課題:
下の抜粋で「# BG/NBD model」から始まる段落を、主な事実を残して箇条書きに短くまとめる。

抜粋箇所:

- - -

トランザクションデータをRFMデータに変換します。

# determine recency, frequency, T, monetary value for each customer
df_rft = summary_data_from_transaction_data(
    transactions = df1, 
    customer_id_col = "CustomerID", 
    datetime_col = "InvoiceDate", 
    monetary_value_col = "Revenues", 
    observation_period_end = max_date, 
    freq = "D")
pd.options.display.float_format = '{:,.0f}'.format
df_rft

RFとTの分布を確認します。

# axis length
max_freq = df_rft["frequency"].quantile(0.98)
max_rec = df_rft["recency"].max()
max_T = df_rft["T"].max()
# frequency
fig = plt.figure(figsize=(8, 4)) 
ax = sns.distplot(df_rft["frequency"])
ax.set_xlim(0, max_freq)
ax.set_title("frequency (days): distribution of the customers");
# recency
fig = plt.figure(figsize=(8, 4)) 
ax = sns.distplot(df_rft["recency"])
ax.set_xlim(0, max_rec)
ax.set_title("recency (days): distribution of the customers")
# T
fig = plt.figure(figsize=(8, 4)) 
ax = sns.distplot(df_rft["T"])
ax.set_xlim(0, max_T)
ax.set_title("customer age T (days): distribution of the customers")

購買回数と継続率のモデリングを行います。

# BG/NBD model
bgf = BetaGeoFitter(penalizer_coef=1e-06)
bgf.fit(
        frequency = df_rft["frequency"], 
        recency = df_rft["recency"], 
        T = df_rft["T"],   
        weights = None,  
        verbose = True,   
        tol = 1e-06)
pd.options.display.float_format = '{:,.3f}'.format
bgf.summary

購買数の予測値と実績値を比較します。

# 検証
# frequency of repeat transactions: predicted vs actual
fig = plt.figure(figsize=(12, 12))
plot_period_transactions(
            model = bgf,  
            max_frequency = 10);

現時点からt期間後の予測購買数の分布を確認します。

#axis length
max_freq = int(df_rft["frequency"].max())  #quantile(0.95))          
max_T = int(df_rft["T"].max())                         
max_rec = int(df_rft["recency"].max())  
t = 10 
fig = plt.figure(figsize=(7, 7)) 
plot_frequency_recency_matrix(
        model = bgf,   
        T = t,  
        max_frequency = max_freq,  
        max_recency = max_rec)

継続率の分布を確認します。

# probability that a customer has not churned (= is alive), based on 
# customer's specific recency r and frequency f
fig = plt.figure(figsize=(7, 7)) 
plot_probability_alive_matrix(
            model = bgf,  
            max_frequency = max_freq,  
            max_recency = max_rec);

ある特定のユーザの継続率の推移を確認します。

# select a customer
custID = 15107
df1C = df1[df1["CustomerID"] == custID]
span_days = 365*2
# history of the selected customer: probability over time of being alive
fig = plt.figure(figsize=(20,4))
print("customer",custID,": probability of being alive over time")

- - -

生データ:
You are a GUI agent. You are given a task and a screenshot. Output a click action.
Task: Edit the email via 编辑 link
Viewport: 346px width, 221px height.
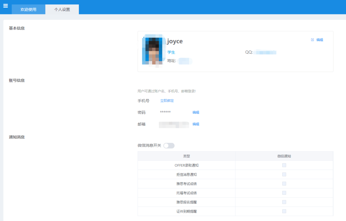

- - -

演習結果:
- BG/NBDモデルとして `BetaGeoFitter` を `penalizer_coef=1e-06` で作る。
- `df_rft` の `frequency`、`recency`、`T` を使って `bgf.fit` で当てはめる。
- `fit` の設定は `weights = None`、`verbose = True`、`tol = 1e-06`。
- 表示形式を小数点以下3桁にする。
- `bgf.summary` を出力する。